### Try it
Please repeat the entries word for word and keep the images out.
====== Dataset records
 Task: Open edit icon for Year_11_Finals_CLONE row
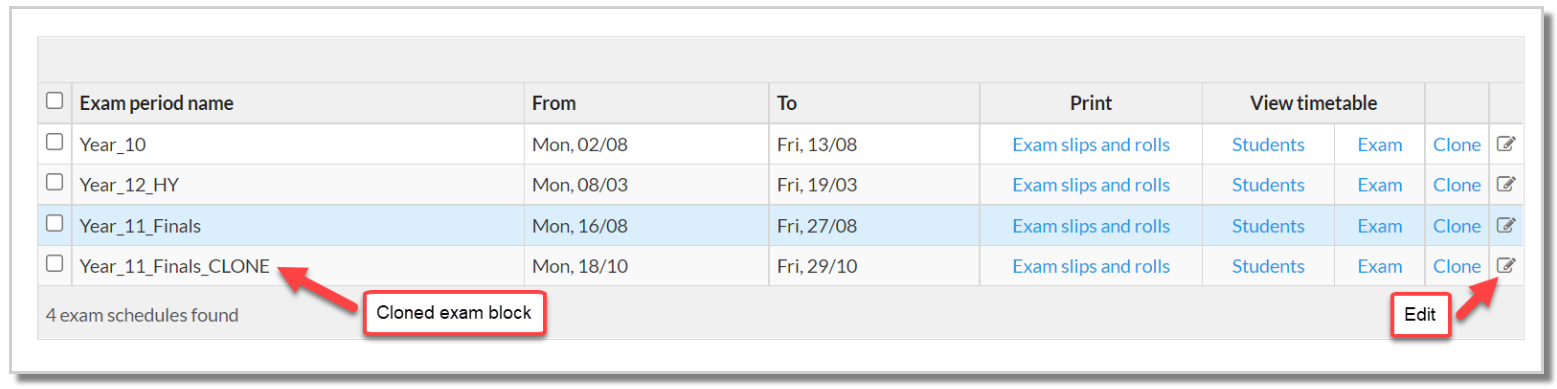(x=1506, y=266)
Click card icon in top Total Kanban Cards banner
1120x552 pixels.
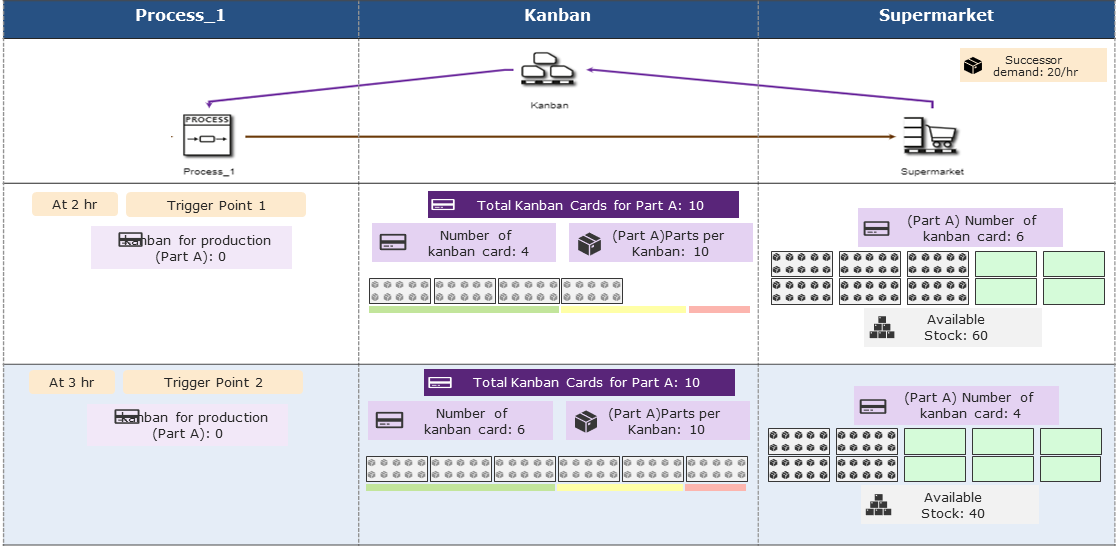[442, 205]
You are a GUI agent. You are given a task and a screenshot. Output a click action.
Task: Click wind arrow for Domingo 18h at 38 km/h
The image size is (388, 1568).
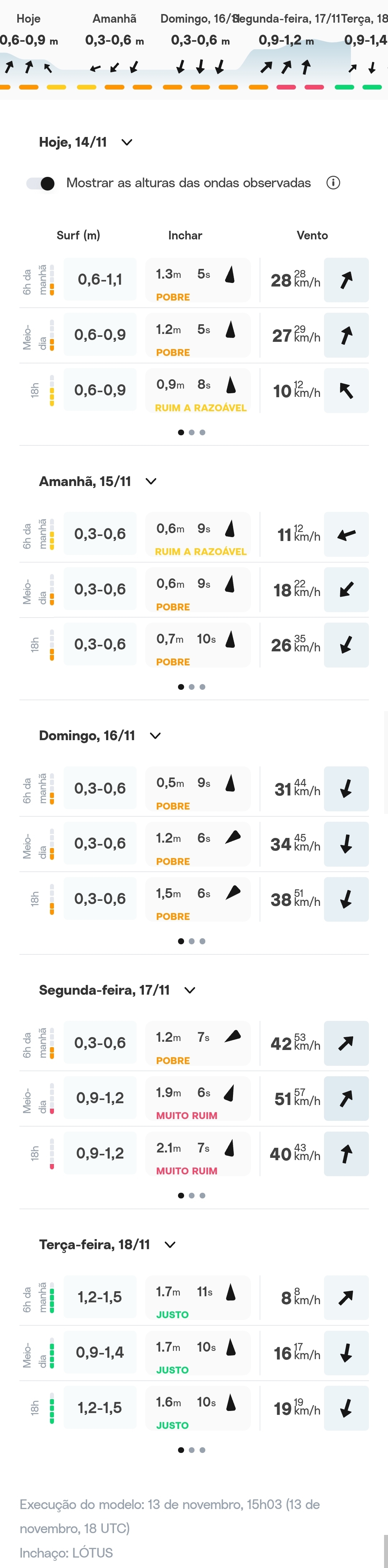[346, 899]
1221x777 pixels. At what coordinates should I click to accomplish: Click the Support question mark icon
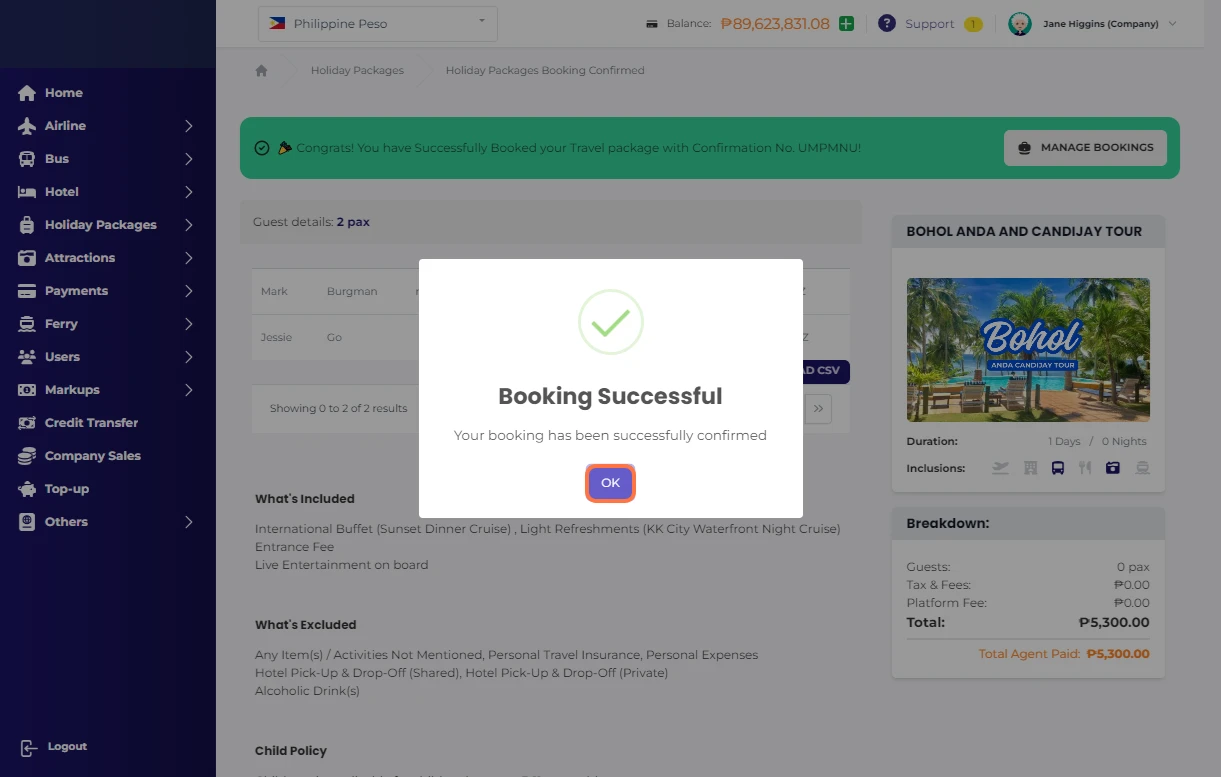click(x=886, y=24)
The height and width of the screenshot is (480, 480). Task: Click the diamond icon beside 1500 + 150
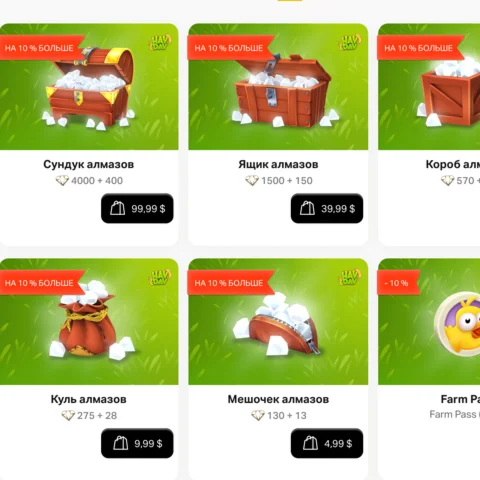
============
### Response to this exercise
 Task: Open edit icon for Year_11_Finals_CLONE row
(x=1506, y=266)
Click card icon in top Total Kanban Cards banner
1120x552 pixels.
[442, 205]
You are a GUI agent. You are given a task and a screenshot. Output a click action.
Task: Click wind arrow for Domingo 18h at 38 km/h
The image size is (388, 1568).
[346, 899]
1221x777 pixels. At what coordinates should I click to accomplish: Click the Support question mark icon
click(x=886, y=24)
The height and width of the screenshot is (480, 480). Task: Click the diamond icon beside 1500 + 150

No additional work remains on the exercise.